Process Mining scripting environment PMLAB is an interactive programming environment for (exploratory) process mining computing and/or research on top of a process-oriented language. In this language, logs, models and many other high-level objects/tasks are first-class citizens, meaning that one can compute (interactively or not) on the basis of these elements. Importantly, there can be different granularities on the view of these high-level elements, e.g., a log can be simply passed to a discovery algorithm (coarse-level view), or analyzed to derive the most frequent cases (introspective view). The following is a list of PMLAB features:
– Interactive shell: as happens in Mathematica, a shell where every object used/computed is available is provided, and process mining algorithms may be applied to these objects to create new ones. The typical session may start by importing the libraries to be used, and to continuously enrich the environment by computing new objects from the existing ones.
– Process mining elements as first-class citizens of the language: importantly, the environment offers a solid and consistent library for some of the main tasks required in process mining, e.g., importing a log in XES format. Once a log is imported into a variable, algorithms can be applied on the variable to produce new elements (e.g., a discovery algorithm to derive a BPMN model).
– Programmer friendly: the environment not only provides the necessary help for using the elements, but more importantly describes them in a way a programmer can incorporate these objects onto her/his programs.
– Extendable: new functionalities can be added by means of new library modules.
– Irredundant: to have thirty algorithms to perform the same task maybe is not the ideal situation for using that functionality. As a policy, we believe the core environment should limit the amount of redundancy in order to simplify the usage.

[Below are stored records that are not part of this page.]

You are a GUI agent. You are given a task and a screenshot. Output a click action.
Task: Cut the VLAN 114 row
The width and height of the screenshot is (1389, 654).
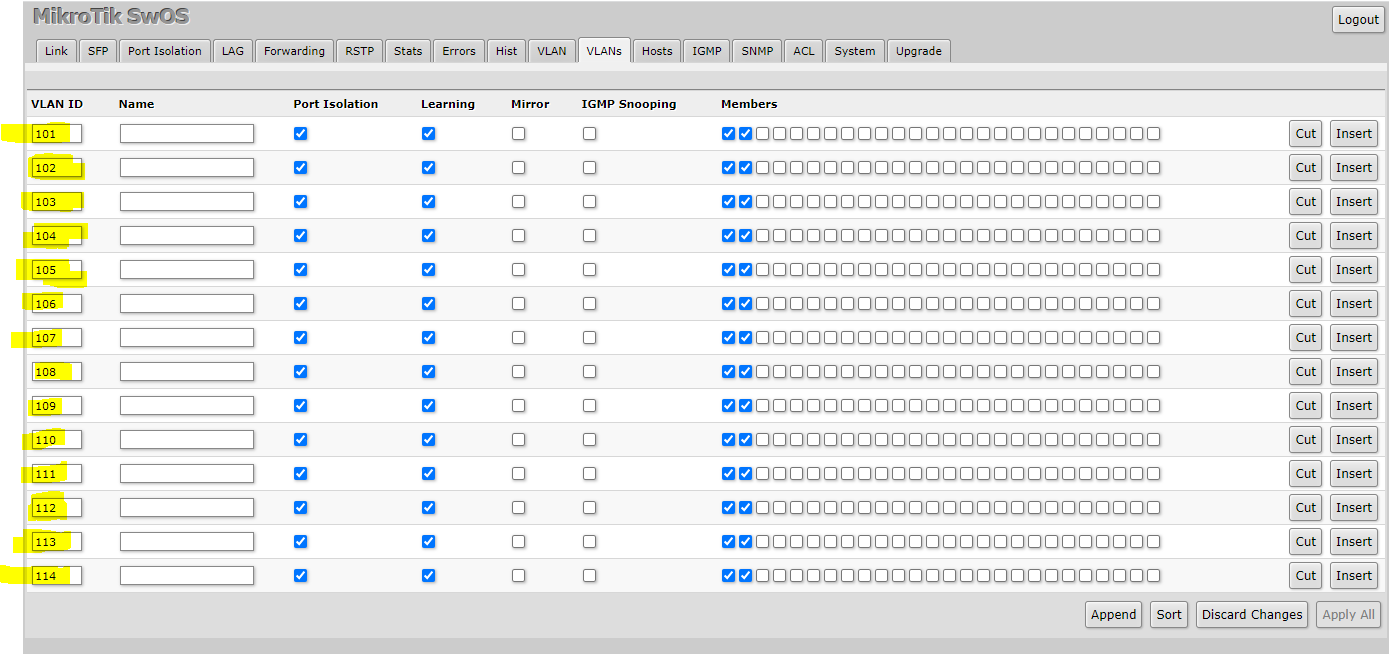pos(1305,576)
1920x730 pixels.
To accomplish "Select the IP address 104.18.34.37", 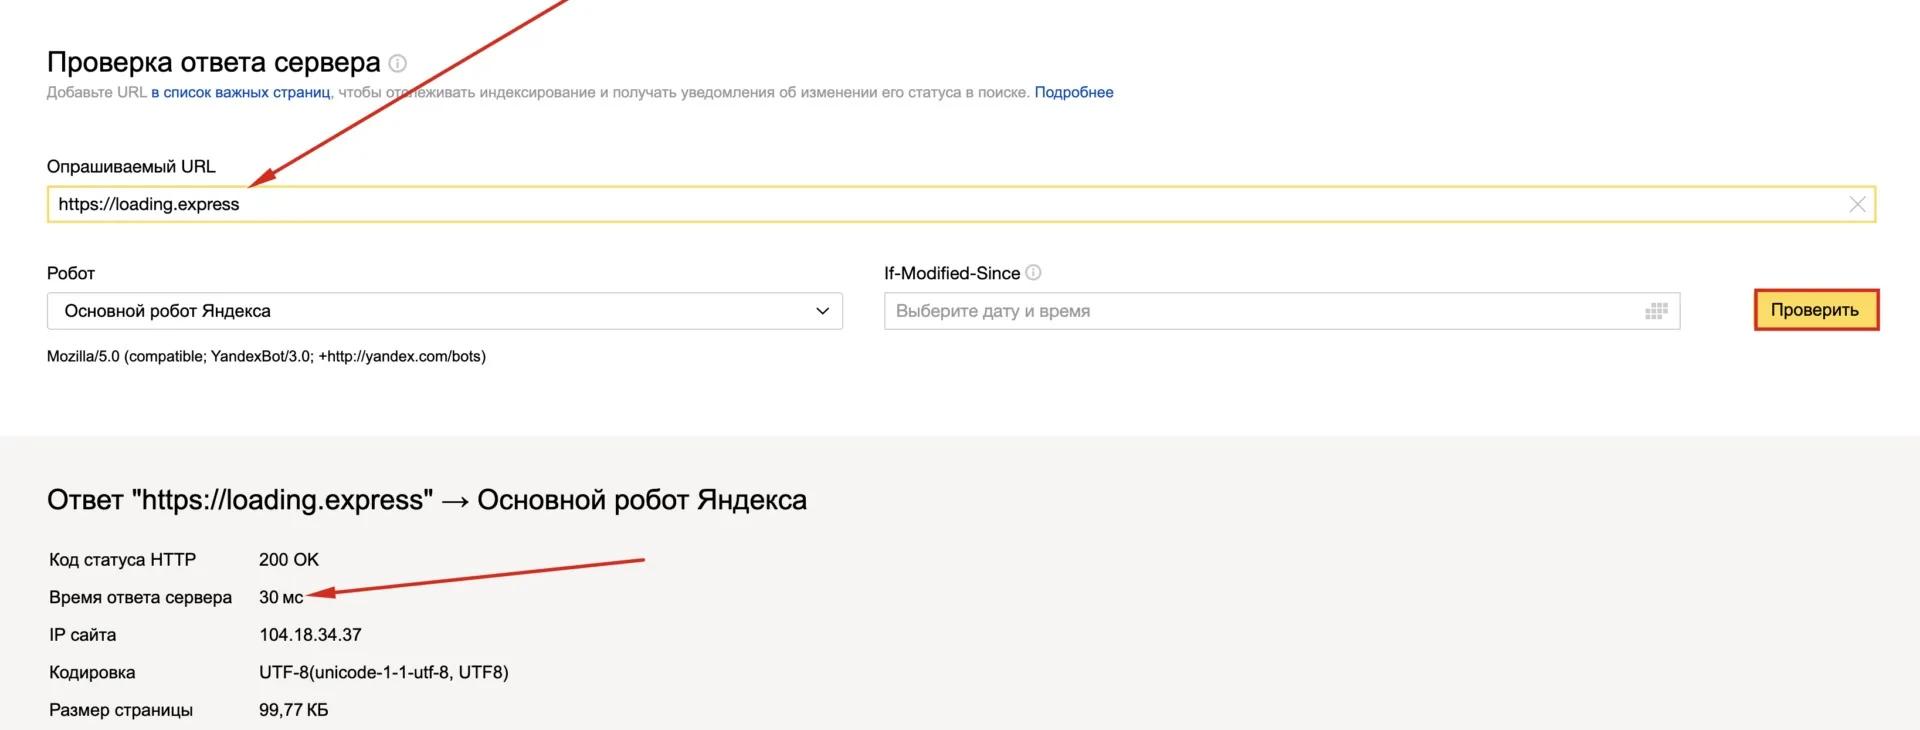I will coord(310,634).
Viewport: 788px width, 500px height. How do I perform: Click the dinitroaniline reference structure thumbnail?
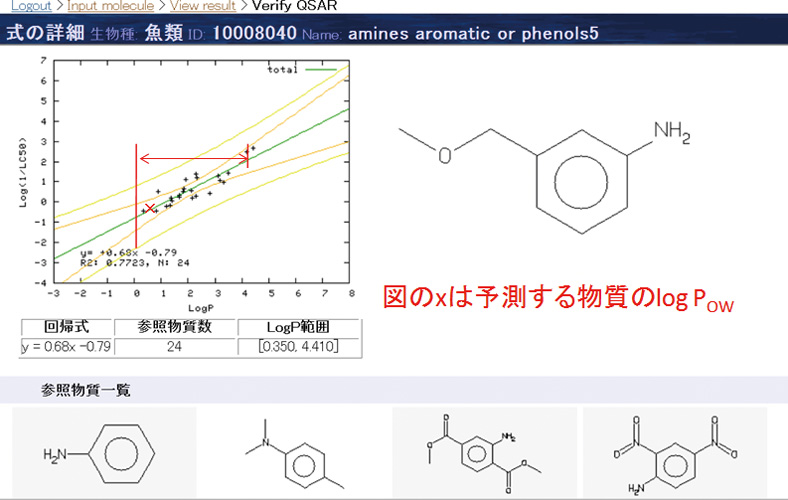674,453
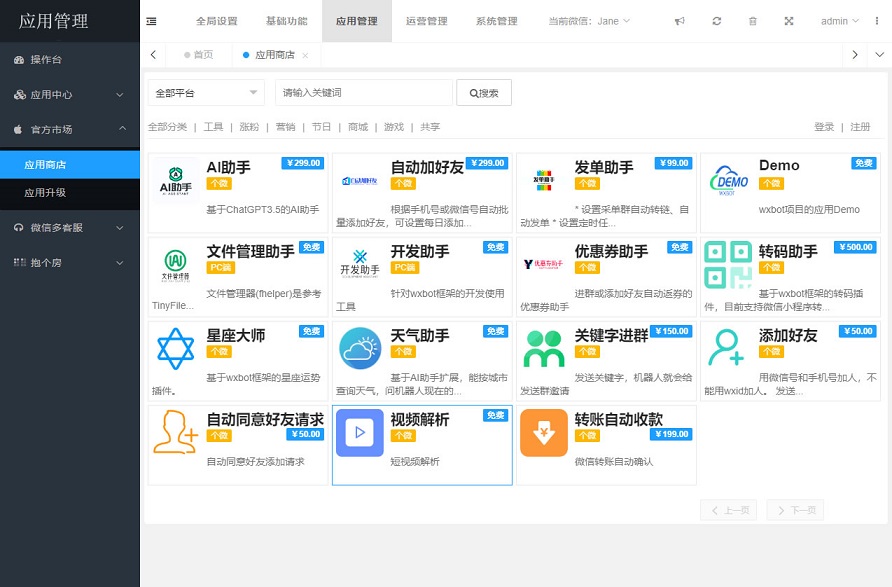Select the 首页 tab
This screenshot has width=892, height=587.
point(201,56)
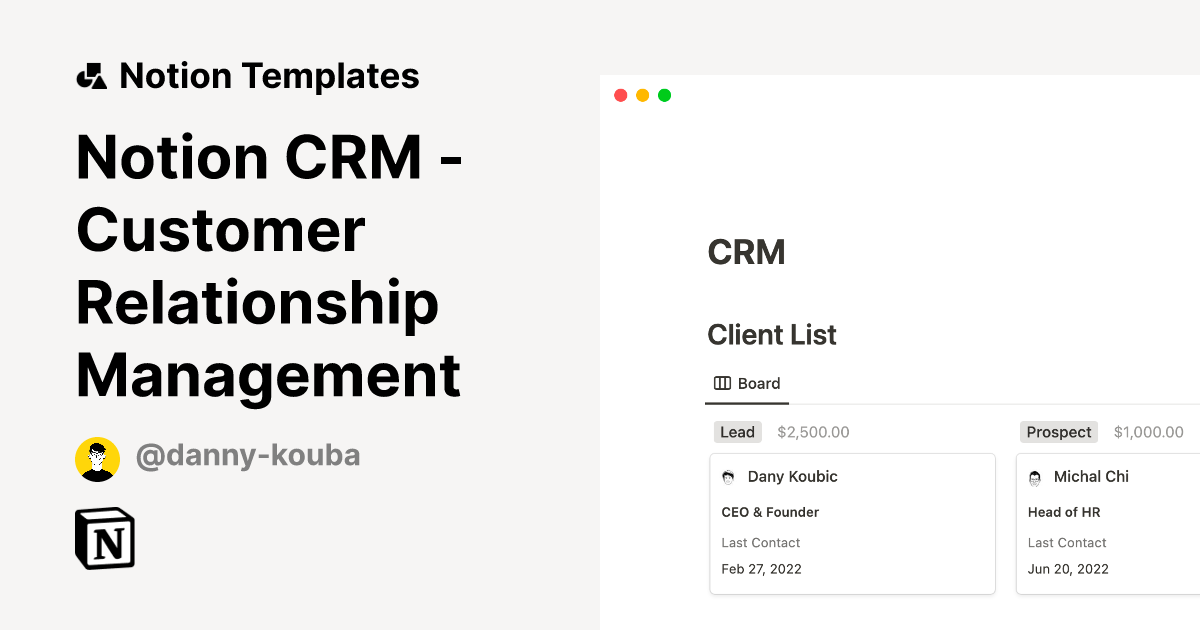Click the Notion Templates header text

click(x=270, y=75)
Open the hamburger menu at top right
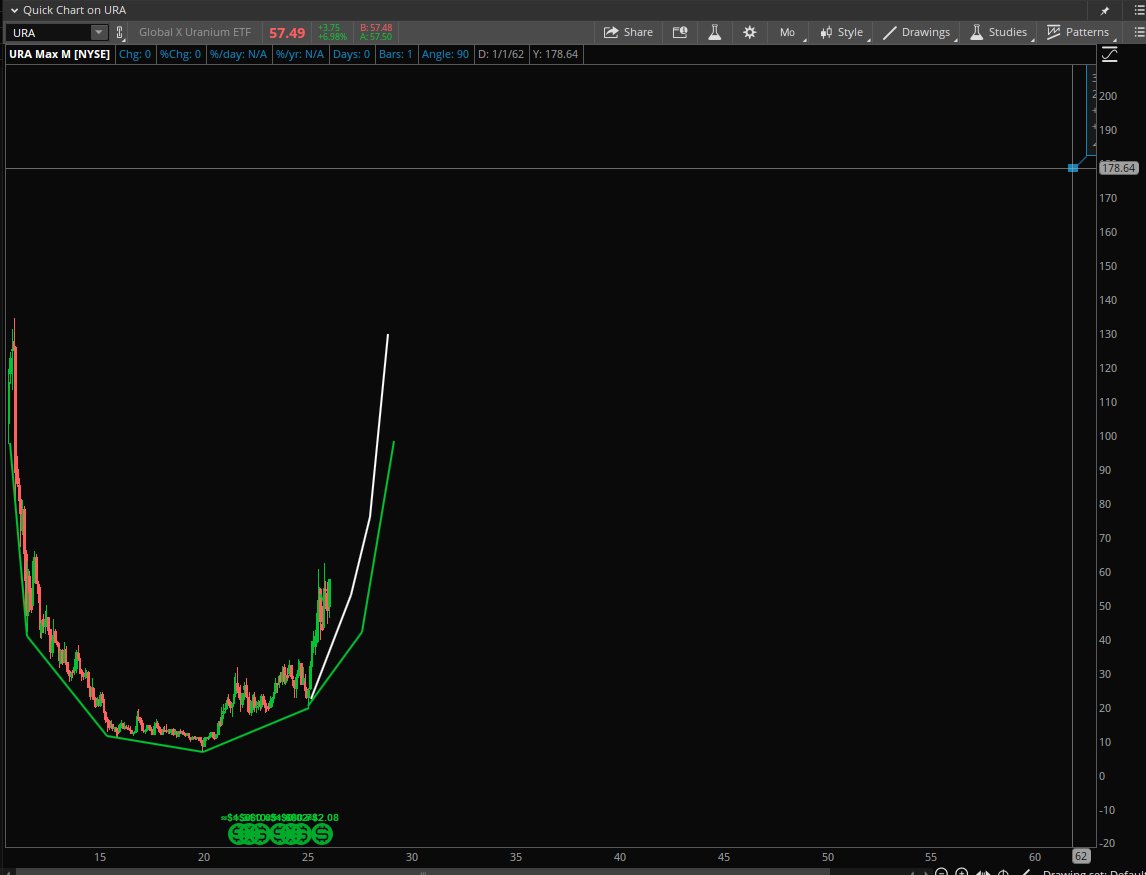Image resolution: width=1146 pixels, height=875 pixels. [x=1138, y=32]
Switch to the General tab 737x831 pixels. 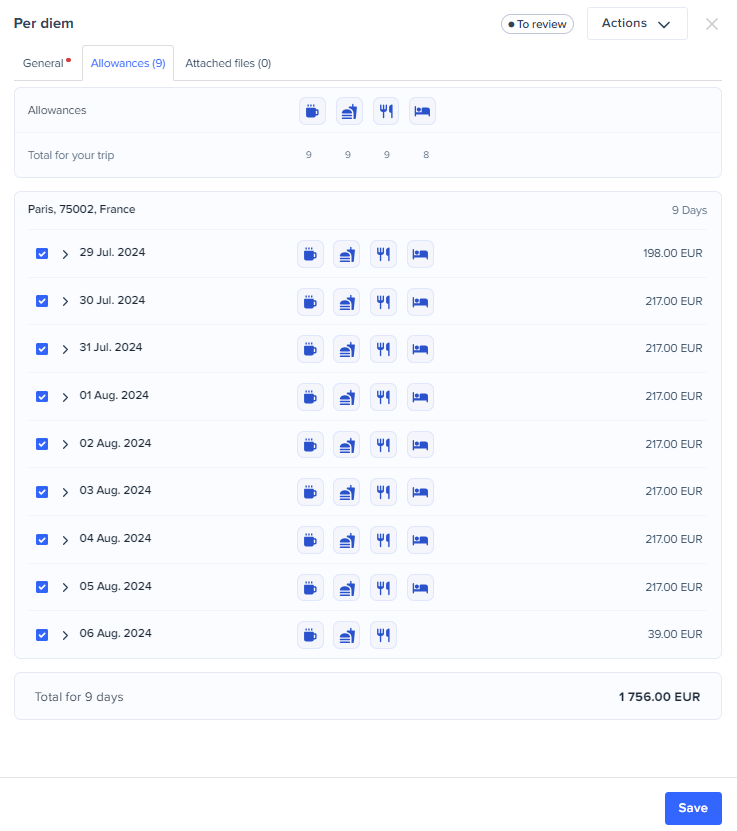(x=44, y=63)
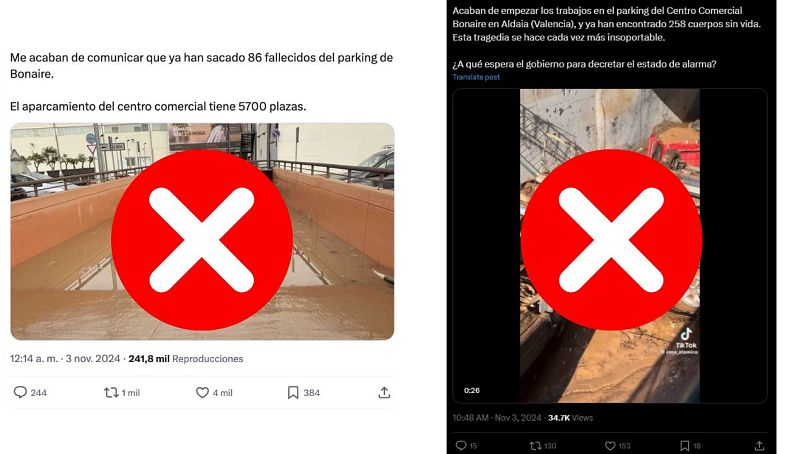Click the share icon on the left tweet

pos(384,393)

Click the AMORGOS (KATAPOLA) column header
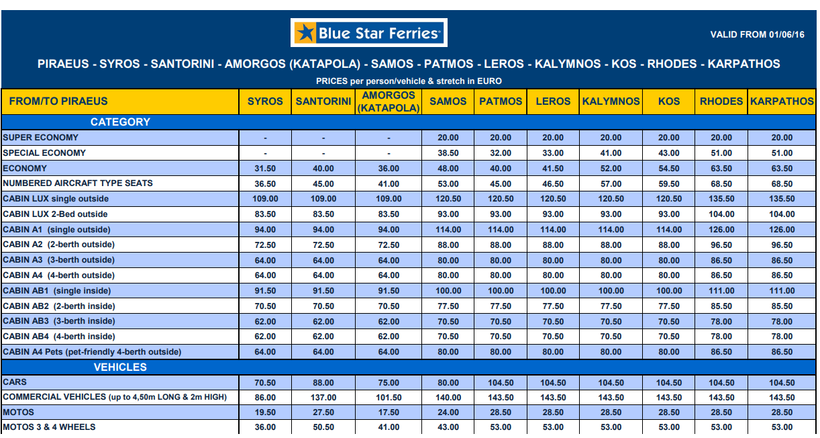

– Simple Programming: the syntax and semantics of the language should be easy, in order to allow for easy programming. One example of this is types in programming languages: although useful for programming and compilation, the learning curve required to master a statically-typed language is significantly higher than the one for a dynamically-typed language. This makes dynamically-typed languages as Python a good candidate.
– OS exposed: there is a good marriage between the operating system elements (files, directories, databases, etc ...) and the elements of the environment. This will easy the management and manipulation of the data within the environment.
– With support to distributed/parallel computing: it is fairly easy to distribute or parallelize the computations to take advantage of the computing resources available.
See pmlab/doc/pm_guide.pdf for detailed instructions for installation.